The Top 5 Problems Security Teams Face During Cybersecurity Risk Assessments

Security teams face a myriad of problems when starting and executing a cybersecurity risk assessment. Coordinating a risk assessment is a big undertaking. It can present a lot of different obstacles in the form of technical, political, and operational challenges. In this article, we will uncover the top five problems that security teams face during risk assessments and provide some insight into how you can overcome them.

1. Cost

Cost can determine the effectiveness of a risk assessment.

Budget constraints can affect both the scope and scale of an assessment. Budget is usually very tight for security departments and especially in higher education. Although risk assessments are a critical first step to setting up and focusing any security program, in reality, it is often difficult to find dedicated budget or full-time employees to conduct risk assessments. Organizations usually wait until there is a specific law or regulation that requires them to conduct one, or worse, after a significant breach.

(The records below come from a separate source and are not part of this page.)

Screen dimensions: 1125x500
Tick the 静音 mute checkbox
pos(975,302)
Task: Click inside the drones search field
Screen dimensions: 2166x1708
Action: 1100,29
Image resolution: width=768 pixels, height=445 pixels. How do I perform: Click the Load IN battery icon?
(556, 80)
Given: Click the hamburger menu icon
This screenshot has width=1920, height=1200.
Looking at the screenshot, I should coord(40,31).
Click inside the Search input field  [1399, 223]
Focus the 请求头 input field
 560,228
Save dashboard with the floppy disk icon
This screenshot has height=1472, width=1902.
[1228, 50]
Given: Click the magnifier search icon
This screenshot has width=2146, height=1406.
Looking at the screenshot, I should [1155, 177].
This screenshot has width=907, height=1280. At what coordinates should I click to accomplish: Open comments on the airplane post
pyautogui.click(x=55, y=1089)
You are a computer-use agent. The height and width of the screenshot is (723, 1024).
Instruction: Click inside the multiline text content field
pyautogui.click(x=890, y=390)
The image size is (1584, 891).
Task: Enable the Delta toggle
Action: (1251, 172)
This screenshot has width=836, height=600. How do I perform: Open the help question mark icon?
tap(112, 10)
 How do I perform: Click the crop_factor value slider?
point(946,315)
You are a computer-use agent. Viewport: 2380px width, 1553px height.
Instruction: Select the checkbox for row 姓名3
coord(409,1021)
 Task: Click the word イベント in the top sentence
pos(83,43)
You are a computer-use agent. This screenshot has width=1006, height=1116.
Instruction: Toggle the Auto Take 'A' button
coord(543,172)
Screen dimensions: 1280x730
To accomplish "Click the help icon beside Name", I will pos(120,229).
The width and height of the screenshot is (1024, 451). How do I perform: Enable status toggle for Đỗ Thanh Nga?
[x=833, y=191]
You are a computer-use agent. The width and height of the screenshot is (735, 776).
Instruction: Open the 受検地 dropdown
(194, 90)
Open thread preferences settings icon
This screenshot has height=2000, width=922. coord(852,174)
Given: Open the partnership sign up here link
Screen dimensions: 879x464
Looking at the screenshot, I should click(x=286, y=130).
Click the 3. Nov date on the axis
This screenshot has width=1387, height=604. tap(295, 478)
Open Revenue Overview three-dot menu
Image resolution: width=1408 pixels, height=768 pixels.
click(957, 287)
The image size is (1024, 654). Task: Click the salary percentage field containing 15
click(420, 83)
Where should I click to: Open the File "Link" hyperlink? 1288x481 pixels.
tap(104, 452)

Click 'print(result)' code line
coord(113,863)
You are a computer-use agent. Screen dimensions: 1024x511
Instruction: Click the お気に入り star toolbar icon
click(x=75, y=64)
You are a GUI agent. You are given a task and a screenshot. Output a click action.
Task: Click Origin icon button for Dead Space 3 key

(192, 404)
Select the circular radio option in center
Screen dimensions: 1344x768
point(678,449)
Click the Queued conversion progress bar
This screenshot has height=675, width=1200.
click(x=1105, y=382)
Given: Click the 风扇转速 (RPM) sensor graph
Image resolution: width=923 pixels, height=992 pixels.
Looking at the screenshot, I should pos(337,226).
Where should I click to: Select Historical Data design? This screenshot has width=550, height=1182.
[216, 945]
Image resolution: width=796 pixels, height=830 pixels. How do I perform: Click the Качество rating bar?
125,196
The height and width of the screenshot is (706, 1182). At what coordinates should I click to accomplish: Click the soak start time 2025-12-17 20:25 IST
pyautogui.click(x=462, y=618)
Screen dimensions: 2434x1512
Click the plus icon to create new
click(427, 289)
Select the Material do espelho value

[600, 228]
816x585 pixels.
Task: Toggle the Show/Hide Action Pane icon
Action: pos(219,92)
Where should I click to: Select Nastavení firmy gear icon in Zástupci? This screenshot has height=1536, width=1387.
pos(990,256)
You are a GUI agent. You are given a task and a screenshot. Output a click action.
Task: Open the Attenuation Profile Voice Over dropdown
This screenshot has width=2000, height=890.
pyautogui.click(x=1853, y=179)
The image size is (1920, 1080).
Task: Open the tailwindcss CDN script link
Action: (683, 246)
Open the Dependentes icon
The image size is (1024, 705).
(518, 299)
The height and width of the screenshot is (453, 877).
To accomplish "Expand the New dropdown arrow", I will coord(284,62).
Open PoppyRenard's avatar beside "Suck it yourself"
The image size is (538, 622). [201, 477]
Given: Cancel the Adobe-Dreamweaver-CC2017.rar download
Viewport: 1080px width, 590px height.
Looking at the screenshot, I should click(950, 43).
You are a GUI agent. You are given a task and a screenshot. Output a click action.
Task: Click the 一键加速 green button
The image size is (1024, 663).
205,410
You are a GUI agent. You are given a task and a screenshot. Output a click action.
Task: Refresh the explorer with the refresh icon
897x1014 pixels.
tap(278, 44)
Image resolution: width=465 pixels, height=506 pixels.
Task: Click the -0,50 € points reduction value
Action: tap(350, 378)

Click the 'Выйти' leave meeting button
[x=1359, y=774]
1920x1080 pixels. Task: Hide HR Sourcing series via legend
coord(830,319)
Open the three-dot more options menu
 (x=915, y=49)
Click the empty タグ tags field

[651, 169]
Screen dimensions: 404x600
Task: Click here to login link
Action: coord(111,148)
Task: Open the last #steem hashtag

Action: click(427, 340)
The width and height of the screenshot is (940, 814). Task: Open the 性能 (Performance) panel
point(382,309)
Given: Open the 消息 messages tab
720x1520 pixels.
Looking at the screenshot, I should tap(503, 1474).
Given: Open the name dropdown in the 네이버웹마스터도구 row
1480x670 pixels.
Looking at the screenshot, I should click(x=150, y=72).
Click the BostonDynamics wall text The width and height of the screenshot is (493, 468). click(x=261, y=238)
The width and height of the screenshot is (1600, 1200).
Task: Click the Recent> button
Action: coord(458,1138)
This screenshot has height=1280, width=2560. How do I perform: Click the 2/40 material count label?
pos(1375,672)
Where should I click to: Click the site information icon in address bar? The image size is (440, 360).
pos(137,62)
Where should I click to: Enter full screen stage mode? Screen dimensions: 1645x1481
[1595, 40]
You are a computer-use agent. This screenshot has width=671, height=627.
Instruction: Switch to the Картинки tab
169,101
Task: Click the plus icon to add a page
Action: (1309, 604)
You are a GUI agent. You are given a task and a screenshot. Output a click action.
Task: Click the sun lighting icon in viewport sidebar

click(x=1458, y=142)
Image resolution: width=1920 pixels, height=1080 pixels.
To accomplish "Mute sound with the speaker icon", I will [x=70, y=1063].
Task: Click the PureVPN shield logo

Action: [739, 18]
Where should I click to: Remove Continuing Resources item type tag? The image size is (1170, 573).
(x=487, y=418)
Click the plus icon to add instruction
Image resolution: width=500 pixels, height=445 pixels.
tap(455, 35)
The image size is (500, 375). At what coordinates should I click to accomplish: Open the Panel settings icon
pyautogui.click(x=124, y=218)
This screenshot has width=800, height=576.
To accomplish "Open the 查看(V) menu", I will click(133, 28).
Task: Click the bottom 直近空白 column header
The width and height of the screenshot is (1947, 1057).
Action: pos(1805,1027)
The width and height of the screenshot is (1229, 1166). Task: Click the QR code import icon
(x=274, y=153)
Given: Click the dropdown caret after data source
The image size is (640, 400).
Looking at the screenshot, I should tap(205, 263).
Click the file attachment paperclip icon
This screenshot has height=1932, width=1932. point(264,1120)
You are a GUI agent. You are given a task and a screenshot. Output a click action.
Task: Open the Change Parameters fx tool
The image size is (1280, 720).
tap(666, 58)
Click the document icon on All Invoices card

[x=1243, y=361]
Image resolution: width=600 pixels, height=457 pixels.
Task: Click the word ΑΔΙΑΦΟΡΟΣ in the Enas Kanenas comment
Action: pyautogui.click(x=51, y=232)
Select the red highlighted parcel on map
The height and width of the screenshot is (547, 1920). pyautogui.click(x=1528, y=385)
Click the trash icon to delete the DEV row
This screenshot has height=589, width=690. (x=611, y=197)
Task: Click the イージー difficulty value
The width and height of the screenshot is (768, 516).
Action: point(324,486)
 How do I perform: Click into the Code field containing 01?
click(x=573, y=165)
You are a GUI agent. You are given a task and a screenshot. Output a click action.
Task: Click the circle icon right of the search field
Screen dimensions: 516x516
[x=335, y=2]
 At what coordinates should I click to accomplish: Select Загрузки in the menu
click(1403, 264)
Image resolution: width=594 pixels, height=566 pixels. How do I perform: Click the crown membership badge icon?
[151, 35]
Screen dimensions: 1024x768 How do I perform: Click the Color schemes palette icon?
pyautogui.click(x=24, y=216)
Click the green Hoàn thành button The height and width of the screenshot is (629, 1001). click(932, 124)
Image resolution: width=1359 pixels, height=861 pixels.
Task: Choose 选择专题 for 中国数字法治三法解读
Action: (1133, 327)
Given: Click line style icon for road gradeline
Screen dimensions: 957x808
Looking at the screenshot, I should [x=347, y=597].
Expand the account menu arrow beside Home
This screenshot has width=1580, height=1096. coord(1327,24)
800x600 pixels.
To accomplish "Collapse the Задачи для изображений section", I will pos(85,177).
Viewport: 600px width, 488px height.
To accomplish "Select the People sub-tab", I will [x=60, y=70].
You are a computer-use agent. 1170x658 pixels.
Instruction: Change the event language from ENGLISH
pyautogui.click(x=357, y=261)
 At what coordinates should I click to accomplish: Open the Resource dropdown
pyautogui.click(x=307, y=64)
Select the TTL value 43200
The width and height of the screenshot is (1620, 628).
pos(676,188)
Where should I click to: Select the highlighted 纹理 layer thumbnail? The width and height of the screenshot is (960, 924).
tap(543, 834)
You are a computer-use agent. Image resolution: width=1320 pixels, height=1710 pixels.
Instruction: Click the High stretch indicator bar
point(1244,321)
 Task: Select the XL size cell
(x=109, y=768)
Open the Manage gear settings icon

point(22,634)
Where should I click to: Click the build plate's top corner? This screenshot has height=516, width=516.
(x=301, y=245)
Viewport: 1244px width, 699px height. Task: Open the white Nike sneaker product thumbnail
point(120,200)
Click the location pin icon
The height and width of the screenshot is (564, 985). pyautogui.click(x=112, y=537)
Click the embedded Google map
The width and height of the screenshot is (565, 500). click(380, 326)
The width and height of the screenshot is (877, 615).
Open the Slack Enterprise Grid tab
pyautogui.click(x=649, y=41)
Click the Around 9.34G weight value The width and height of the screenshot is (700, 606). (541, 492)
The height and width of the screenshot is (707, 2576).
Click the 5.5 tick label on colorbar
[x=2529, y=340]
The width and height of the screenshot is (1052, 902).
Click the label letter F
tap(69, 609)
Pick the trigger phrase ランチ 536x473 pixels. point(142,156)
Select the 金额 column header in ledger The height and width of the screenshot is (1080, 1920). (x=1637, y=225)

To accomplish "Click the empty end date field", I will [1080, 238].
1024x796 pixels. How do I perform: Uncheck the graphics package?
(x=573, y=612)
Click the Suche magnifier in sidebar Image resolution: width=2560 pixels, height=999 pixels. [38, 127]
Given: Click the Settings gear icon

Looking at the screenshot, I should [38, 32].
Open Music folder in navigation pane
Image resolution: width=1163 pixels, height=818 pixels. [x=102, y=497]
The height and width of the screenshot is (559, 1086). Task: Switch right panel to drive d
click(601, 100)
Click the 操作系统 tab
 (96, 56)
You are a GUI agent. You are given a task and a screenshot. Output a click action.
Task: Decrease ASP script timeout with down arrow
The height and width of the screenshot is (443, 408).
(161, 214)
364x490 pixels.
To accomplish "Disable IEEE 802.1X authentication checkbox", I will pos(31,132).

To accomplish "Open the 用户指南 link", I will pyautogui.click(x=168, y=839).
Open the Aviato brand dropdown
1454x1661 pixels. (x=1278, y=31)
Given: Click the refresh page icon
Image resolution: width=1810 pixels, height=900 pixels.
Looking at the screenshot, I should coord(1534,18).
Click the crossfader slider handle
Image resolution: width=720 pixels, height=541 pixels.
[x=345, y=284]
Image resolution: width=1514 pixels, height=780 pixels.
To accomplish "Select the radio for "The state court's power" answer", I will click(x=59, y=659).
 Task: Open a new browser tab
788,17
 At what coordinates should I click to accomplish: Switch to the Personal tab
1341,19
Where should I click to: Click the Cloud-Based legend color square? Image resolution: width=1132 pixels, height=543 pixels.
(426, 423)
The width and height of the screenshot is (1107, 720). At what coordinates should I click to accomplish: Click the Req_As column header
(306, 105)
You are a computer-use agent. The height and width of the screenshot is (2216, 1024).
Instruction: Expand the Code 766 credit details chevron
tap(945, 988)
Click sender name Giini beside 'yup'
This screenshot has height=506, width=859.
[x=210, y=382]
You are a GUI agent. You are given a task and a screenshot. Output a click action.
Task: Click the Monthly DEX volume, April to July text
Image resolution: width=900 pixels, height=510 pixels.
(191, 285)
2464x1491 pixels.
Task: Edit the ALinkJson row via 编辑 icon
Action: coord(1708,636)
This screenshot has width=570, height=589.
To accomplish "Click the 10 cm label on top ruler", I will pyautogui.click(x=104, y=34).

Properly rectifying any cybersecurity issue requires a great deal of time and expertise, both of which cost time and money. When organizations don’t understand the risks inherent to their cybersecurity operations, they fail to appreciate the need to allocate a budget or define organizational goals for a problem that they cannot see, or that hasn’t happened yet.

Initially, a starting point for any security or risk program is to conduct a baseline assessment. This will tell you where you’re most vulnerable, where the most significant threats are, and where to deploy money and full-time employees for maximum security return. To make impactful decisions with that data, it is essential that you quantify and measure your organization’s risk and understand your overall security posture better.

Indeed, trade-off costs do exist when you don’t conduct a security risk assessment. If the upfront work for a proper assessment isn’t done, unsolved problems within your environment will compound during a significant breach event. In turn, it could possibly cost you more money and resources after the damage is done.

2. Culture

Lack of cybersecurity awareness and culture can hinder forward movement

In any organization, it is very likely that most individuals will have some idea as to what other departments do. However, the IT and security departments are usually forgotten. In fact, most organizations lack a cybersecurity culture entirely. This lack of cybersecurity culture can make it difficult to instill a culture of risk assessment.

Without a culture, warming up your stakeholders to a risk assessment can be challenging. However, you could begin with a focused approach by starting small and looking at your most critical units/areas first. This is typically where most of your sensitive data is stored. Then, use these initial findings to provide feedback to stakeholders and broaden scope and depth over time. By taking baby steps, you can ultimately help shift your organization’s focus and bring a culture of risk assessment to the forefront.

3. Selecting Tools

The right tools for your organization can make the difference

Security teams must select tools that not only get the job done but also do it efficiently and scale with their needs. For example, during a risk assessment, multiple departments will need to be surveyed on their processes and operations. Stakeholders may need to fill out questionnaires or complete assessments. Being able to pull forward responses from previous assessments so that departments are not answering the same questions over and over can save time and resources.

As new departments are added to the scope and old one are take away, a scalable tool can prove to be beneficial to security teams. Automation tools can also make the task of extracting and analyzing large amounts of information from across a distributed organization less daunting and achievable.

4. Scope/Setting Objectives

Determining the priorities of a risk assessment can be stressful

Where do you start? It can be difficult to determine the overall goals and scope of an assessment when faced with large and complex environments. Therefore, security teams need to start with a focused approach; target the highest risk units and assets of an organization while using more limited question sets as they build out their assessments. As a result, this lean approach allows security teams to accomplish their goals faster and focus on the higher risk areas of their environment that demand the most attention.

5. Reporting

What’s the best way to present and analyze risk to everyone?

All of the observations and finding during an assessment will need to be distilled into a report that will be shown to management. Reporting not only helps make decisions but also acts as a hinge between security teams and stakeholders. Hence, being able to communicate through this report effectively plays a huge factor in the resources that are allocated to your department in the future. Reports need to be accurate and comprehensive. At the same time, they need do so in a language that non-security personnel can understand. Reporting must also be influential. It should tell a story by tying the conclusions of the assessment to the bottom line. At a minimum, basic reports should allow you to quickly identify areas for focus across your organization as well as potential outlier units/departments that require further follow up and attention.


Taking action, no matter how small, to build a culture around risk assessment is better than doing nothing at all. Even if you’re only assessing two to three units with a handful of questions, this is a much better alternative than not doing anything at all. By planting this seed, you begin the process of getting your organization involved in the habit of participating in risk assessments. At the same, you’re continuously delivering valuable insight to key stakeholders. Ultimately, using automation software as your risk assessment efforts scale can allow you to maximize the time and attention of your full-time employees as well as your budget.